What to do
Please copy exactly the line containing "Given: Turn on the Popup Email Form toggle" and every line after it, through the last line of the records below, leaving out all pictures.

Data shown
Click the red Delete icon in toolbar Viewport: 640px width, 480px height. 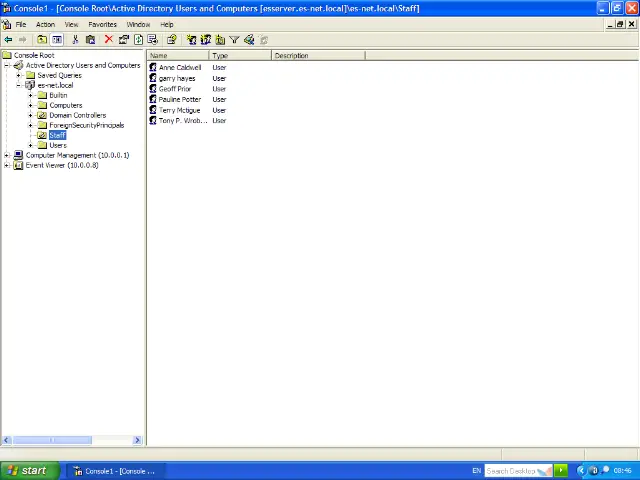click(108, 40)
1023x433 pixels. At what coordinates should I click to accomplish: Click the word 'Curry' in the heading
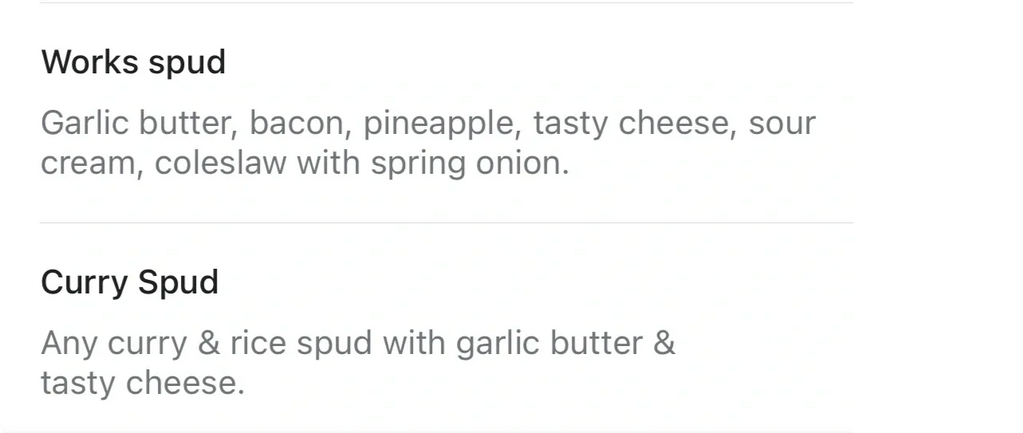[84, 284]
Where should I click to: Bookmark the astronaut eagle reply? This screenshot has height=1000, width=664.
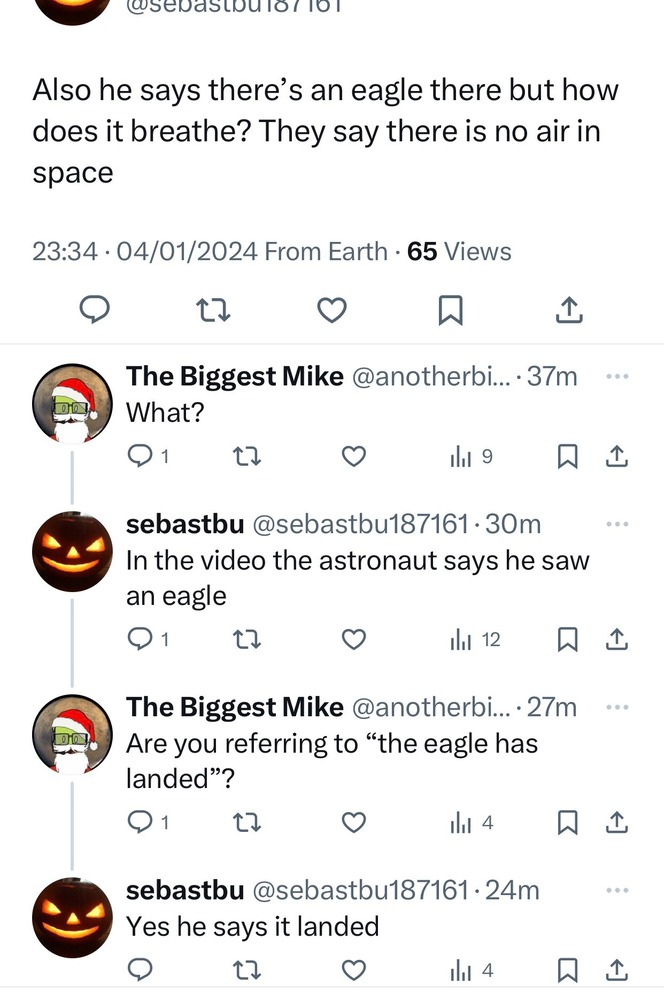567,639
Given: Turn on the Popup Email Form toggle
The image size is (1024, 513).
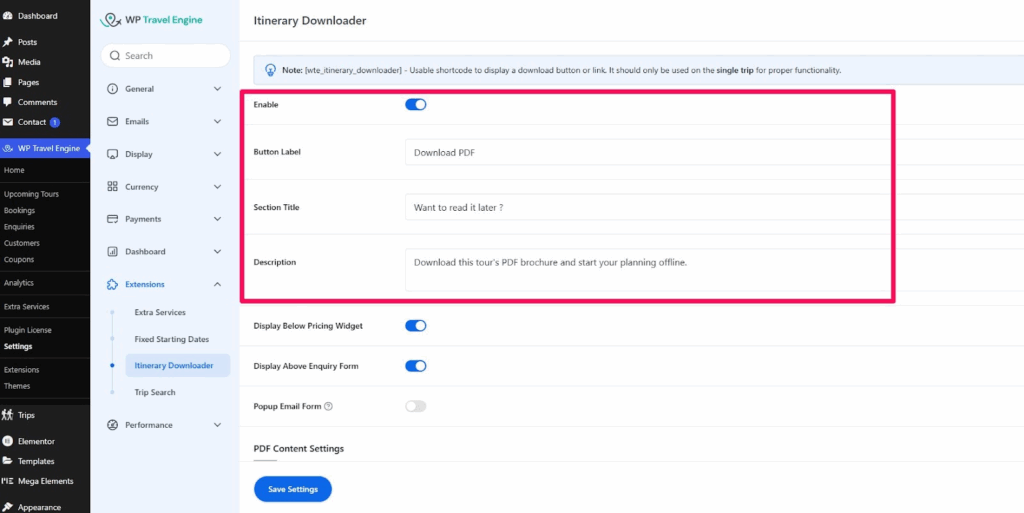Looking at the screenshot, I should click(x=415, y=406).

Answer box
Given: Turn on the Popup Email Form toggle
The image size is (1024, 513).
Looking at the screenshot, I should click(x=415, y=406).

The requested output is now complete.